Data.
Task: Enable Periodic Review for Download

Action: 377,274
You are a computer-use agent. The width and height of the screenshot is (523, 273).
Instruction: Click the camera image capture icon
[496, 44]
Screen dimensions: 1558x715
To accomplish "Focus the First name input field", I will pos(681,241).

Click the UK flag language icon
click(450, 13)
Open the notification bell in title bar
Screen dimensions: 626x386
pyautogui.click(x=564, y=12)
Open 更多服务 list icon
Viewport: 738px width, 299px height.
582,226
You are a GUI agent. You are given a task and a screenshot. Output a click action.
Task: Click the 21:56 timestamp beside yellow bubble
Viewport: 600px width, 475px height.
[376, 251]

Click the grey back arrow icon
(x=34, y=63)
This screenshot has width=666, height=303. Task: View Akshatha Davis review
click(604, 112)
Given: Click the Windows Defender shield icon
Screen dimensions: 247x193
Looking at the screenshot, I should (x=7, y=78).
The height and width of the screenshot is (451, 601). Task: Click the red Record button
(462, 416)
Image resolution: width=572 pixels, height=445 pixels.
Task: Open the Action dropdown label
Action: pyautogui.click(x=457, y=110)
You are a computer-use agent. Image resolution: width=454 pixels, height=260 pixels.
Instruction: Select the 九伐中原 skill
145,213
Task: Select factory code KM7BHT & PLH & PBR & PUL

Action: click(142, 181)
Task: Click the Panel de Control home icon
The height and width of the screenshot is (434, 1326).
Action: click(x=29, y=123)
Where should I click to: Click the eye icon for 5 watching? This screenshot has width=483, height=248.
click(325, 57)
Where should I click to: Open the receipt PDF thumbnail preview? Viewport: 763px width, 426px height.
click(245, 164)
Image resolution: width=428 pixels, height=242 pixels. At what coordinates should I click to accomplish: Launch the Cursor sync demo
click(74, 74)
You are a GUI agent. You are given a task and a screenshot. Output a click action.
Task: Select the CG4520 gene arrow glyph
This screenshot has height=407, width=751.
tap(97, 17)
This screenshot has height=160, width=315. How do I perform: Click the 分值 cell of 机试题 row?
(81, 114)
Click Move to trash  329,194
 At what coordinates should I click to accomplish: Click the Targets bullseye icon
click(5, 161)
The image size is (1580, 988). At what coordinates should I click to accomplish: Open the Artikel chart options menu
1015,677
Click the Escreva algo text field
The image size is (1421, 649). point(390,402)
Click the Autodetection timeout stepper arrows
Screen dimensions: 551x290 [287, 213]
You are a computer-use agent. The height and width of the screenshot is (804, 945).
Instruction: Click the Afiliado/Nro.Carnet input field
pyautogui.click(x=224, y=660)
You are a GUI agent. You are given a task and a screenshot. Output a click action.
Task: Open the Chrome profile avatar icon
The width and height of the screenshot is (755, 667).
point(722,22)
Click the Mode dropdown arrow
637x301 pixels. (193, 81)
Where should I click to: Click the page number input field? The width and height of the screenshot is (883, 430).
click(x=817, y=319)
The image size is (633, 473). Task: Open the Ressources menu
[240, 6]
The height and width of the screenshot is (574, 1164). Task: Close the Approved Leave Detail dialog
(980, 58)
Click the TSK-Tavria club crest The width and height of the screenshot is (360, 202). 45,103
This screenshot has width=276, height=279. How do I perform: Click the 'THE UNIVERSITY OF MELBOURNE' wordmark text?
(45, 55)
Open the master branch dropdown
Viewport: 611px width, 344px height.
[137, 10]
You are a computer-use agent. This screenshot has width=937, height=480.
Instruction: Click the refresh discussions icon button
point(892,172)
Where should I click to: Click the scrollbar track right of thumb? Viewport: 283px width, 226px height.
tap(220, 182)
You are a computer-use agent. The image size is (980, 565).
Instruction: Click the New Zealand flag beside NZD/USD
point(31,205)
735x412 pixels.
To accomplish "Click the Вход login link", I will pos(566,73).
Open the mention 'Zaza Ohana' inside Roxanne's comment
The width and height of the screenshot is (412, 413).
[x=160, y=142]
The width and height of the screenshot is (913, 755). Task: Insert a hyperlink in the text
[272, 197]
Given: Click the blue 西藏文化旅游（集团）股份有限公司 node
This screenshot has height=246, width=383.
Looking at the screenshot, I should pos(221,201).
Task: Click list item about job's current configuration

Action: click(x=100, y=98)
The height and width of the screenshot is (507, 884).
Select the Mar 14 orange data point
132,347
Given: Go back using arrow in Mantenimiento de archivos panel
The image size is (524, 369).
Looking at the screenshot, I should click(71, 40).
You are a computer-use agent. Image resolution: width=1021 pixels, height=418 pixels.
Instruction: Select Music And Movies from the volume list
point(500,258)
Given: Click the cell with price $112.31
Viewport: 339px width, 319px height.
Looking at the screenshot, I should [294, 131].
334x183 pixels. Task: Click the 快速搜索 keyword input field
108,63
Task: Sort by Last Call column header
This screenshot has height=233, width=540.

Try it. Wherever the word "computer" turns up in a line of the entries above, copy that line.

Expected output.
You are a computer-use agent. The width and height of the screenshot is (523, 273).
You are a computer-use agent. Image resolution: width=454 pixels, height=260 pixels.
You are a computer-use agent. The height and width of the screenshot is (804, 945).
You are a computer-use agent. This screenshot has width=937, height=480.
You are a computer-use agent. The image size is (980, 565).
You are a computer-use agent. Image resolution: width=1021 pixels, height=418 pixels.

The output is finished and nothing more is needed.